Czy jednak Polonia to właściwe miejsce, by walczyć o tak poważny cel jak powołanie na mundial? - Zobaczymy, przede wszystkim chciałbym się teraz jak najlepiej przygotować. Nie chcę robić żadnych porównań i oceniać poziomu polskiej III ligi, bo nie rozegrałem w niej ani jednego spotkania - dodał.

Powołanie dla zawodnika z czwartego poziomu rozgrywkowego byłoby fenomenem na skalę światową. - Mam kontakt z selekcjonerem Hernanem Dario Gomezem. Może nie rozmawiamy przez cały czas, jednak sztab kadry wie, gdzie jestem, zna sytuację i nasze relacje są dobre. Od tego gdzie występuję, ważniejsze jest, bym zbudował wysoką formę - stwierdził Henriquez.
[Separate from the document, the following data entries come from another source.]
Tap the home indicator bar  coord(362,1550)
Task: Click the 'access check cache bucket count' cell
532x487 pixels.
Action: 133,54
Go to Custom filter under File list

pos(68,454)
Perspektywa gry na szczeblu, na którym futbol uprawia się raczej amatorsko, go nie przeraża. - Ta oferta była mi na rękę i dlatego się na nią zdecydowałem. Cieszę się, że Polonia wyciągnęła do mnie pomocną dłoń.

Wielkie marzenia małego kraju

Panama jest państwem czterokrotnie mniejszym niż Polska, zamieszkuje ją tylko niespełna 4 mln ludzi, a sukcesy piłkarskie to dla niej rzadkość. Dotąd największym było 2. miejsce w Złotym Pucharze Concafaf (mistrzostwa kontynentalne, odpowiednik naszego Euro). Na mundialu nie grała jeszcze nigdy, lecz Henriquez podkreśla, że to wcale nie musi oznaczać roli kopciuszka.

ZOBACZ WIDEO "Damy z siebie wszystko" #9. Jak często używany jest VAR w ekstraklasie? "Sędzia w wozie sprawdza każdą potencjalną sytuację"

- Będzie trudno, ale wy Polacy też nie macie łatwej grupy - z Japonią, Kolumbią i Senegalem. My zagramy między innymi z Belgią i Anglią, lecz wydarzyć może się wszystko. Czasem wychodzisz na boisko, wydaje ci się, że nie masz szans, a potem wygrywasz i zaczynasz coś wielkiego - podkreślił.

- Dla mnie występ na mundialu byłby pięknym podsumowaniem kariery reprezentacyjnej. A co do naszych szans, to popatrzcie jak wyglądał choćby sparing Lecha z Polonią Środa. Te drużyny dzielą trzy klasy rozgrywkowe, a Kolejorz wygrał raptem 4:3. Futbol się zmienia - tak klubowy, jak i reprezentacyjny. Dlatego niech nikt nie skreśla Panamy - zakończył.